In diese Richtung wiesen angebliche Insider, die im September 2021 behaupteten, dass die Entwicklung von „Pikmin 4“ 2019 neugestartet worden sei. Da Nintendos interne Abteilungen für gewöhnlich absolut wasserdicht sind, handelt es sich dabei eher um wenig verlässliche Spekulationen. Grundsätzlich ist dieses Szenario aber nicht unplausibel. Dafür könnte nämlich sprechen, dass Seriendirector Hino in den Jahren nach „Pikmin 3“ als Game Designer der „Super Mario Maker“-Spiele ausgelastet war, deren zweiter Teil 2019 auf den Markt kam.
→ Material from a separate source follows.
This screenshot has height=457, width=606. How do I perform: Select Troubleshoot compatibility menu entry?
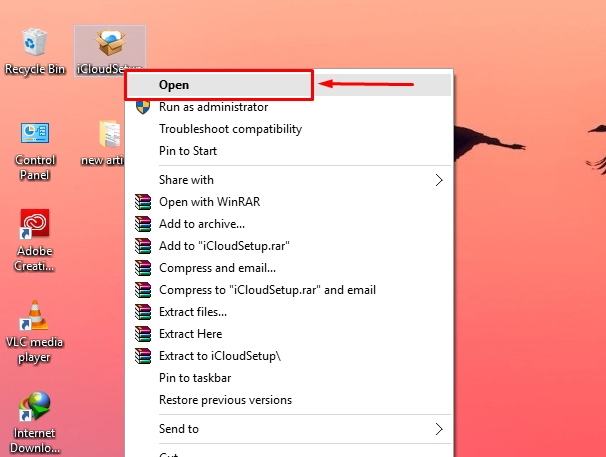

Was auch immer sich hinter den Kulissen abgespielt haben mag: Nach einer Wartezeit von acht Jahren und ungefähr zehn Jahre nach „Pikmin 3“ steht nun die Veröffentlichung des vierten Teils kurz bevor. „Ein verschobenes Spiel ist letztendlich gut, aber ein übereiltes Spiel ist für immer schlecht“: Ob Miyamoto diesen Satz tatsächlich einmal geäußert hat oder nicht, es sieht alles danach aus, als würde er sich ein weiteres Mal bewahrheiten.
Die Quellen der einzelnen Interviewaussagen von Miyamoto sind an den entsprechenden Stellen des Textes verlinkt. Als Quellen für den Teil zur Entwicklung von „Pikmin 3“ fungierten folgende Miyamoto-Interviews: Adam B. Vary: „E3: Nintendo’s Shigeru Miyamoto talks bringing ‚The Legend of Zelda‘ to the Wii U“, PopWatch, 7. Juni 2012, archivierte Version im Internet-Archiv; Richard George: „The Origins of Pikmin 3“, IGN, 11. Juni 2012; Miyamoto-Interview mit 4Gamer vom 13. Juni 2013, Übersetzung bei kamedani.tumblr.com (Teil 1, Teil 2); Griffin McElroy: „Pikmin 3: Little Plants in the Shadows of Giants“, Polygon, 18. Juni 2013.